◆ What the task asks: Exact reproduction of all the data is needed.

━━━ Extracted data ━━━

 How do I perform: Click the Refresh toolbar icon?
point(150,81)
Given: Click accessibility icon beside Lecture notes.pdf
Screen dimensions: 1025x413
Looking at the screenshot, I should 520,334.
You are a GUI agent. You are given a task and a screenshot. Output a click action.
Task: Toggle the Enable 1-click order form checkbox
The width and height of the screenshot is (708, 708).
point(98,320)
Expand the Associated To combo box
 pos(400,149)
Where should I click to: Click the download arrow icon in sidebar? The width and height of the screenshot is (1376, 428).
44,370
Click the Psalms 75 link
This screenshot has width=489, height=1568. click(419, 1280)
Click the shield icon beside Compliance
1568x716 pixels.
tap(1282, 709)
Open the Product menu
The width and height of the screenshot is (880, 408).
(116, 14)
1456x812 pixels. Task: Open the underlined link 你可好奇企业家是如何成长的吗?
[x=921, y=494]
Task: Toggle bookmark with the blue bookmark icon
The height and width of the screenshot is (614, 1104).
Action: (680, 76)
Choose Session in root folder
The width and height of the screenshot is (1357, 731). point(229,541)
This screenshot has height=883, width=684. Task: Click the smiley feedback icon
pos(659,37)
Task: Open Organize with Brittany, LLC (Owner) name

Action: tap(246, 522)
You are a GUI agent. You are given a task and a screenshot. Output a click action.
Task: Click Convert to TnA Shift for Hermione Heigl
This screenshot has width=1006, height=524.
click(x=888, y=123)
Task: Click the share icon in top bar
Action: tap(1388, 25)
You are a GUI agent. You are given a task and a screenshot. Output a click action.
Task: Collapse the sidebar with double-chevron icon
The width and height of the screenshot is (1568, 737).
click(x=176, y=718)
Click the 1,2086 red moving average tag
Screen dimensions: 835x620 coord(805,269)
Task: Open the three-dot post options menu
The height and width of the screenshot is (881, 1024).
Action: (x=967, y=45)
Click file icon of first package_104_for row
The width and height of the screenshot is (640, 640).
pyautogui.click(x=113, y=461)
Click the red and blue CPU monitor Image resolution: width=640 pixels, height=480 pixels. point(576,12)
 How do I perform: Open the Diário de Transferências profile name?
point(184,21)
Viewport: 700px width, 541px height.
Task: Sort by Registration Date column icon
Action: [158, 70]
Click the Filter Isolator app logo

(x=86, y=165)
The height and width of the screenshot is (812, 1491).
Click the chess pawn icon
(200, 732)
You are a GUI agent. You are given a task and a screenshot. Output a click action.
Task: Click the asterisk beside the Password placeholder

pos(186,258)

━━━

◆ Reply to the task:
 How do I perform: Click the Refresh toolbar icon?
point(150,81)
Given: Click accessibility icon beside Lecture notes.pdf
Screen dimensions: 1025x413
Looking at the screenshot, I should 520,334.
You are a GUI agent. You are given a task and a screenshot. Output a click action.
Task: Toggle the Enable 1-click order form checkbox
The width and height of the screenshot is (708, 708).
point(98,320)
Expand the Associated To combo box
 pos(400,149)
Where should I click to: Click the download arrow icon in sidebar? The width and height of the screenshot is (1376, 428).
44,370
Click the Psalms 75 link
This screenshot has width=489, height=1568. click(419, 1280)
Click the shield icon beside Compliance
1568x716 pixels.
tap(1282, 709)
Open the Product menu
The width and height of the screenshot is (880, 408).
(116, 14)
1456x812 pixels. Task: Open the underlined link 你可好奇企业家是如何成长的吗?
[x=921, y=494]
Task: Toggle bookmark with the blue bookmark icon
The height and width of the screenshot is (614, 1104).
Action: (680, 76)
Choose Session in root folder
The width and height of the screenshot is (1357, 731). point(229,541)
This screenshot has height=883, width=684. Task: Click the smiley feedback icon
pos(659,37)
Task: Open Organize with Brittany, LLC (Owner) name

Action: tap(246, 522)
You are a GUI agent. You are given a task and a screenshot. Output a click action.
Task: Click Convert to TnA Shift for Hermione Heigl
This screenshot has width=1006, height=524.
click(x=888, y=123)
Task: Click the share icon in top bar
Action: tap(1388, 25)
You are a GUI agent. You are given a task and a screenshot. Output a click action.
Task: Collapse the sidebar with double-chevron icon
The width and height of the screenshot is (1568, 737).
click(x=176, y=718)
Click the 1,2086 red moving average tag
Screen dimensions: 835x620 coord(805,269)
Task: Open the three-dot post options menu
The height and width of the screenshot is (881, 1024).
Action: (x=967, y=45)
Click file icon of first package_104_for row
The width and height of the screenshot is (640, 640).
pyautogui.click(x=113, y=461)
Click the red and blue CPU monitor Image resolution: width=640 pixels, height=480 pixels. point(576,12)
 How do I perform: Open the Diário de Transferências profile name?
point(184,21)
Viewport: 700px width, 541px height.
Task: Sort by Registration Date column icon
Action: [158, 70]
Click the Filter Isolator app logo

(x=86, y=165)
The height and width of the screenshot is (812, 1491).
Click the chess pawn icon
(200, 732)
You are a GUI agent. You are given a task and a screenshot. Output a click action.
Task: Click the asterisk beside the Password placeholder

pos(186,258)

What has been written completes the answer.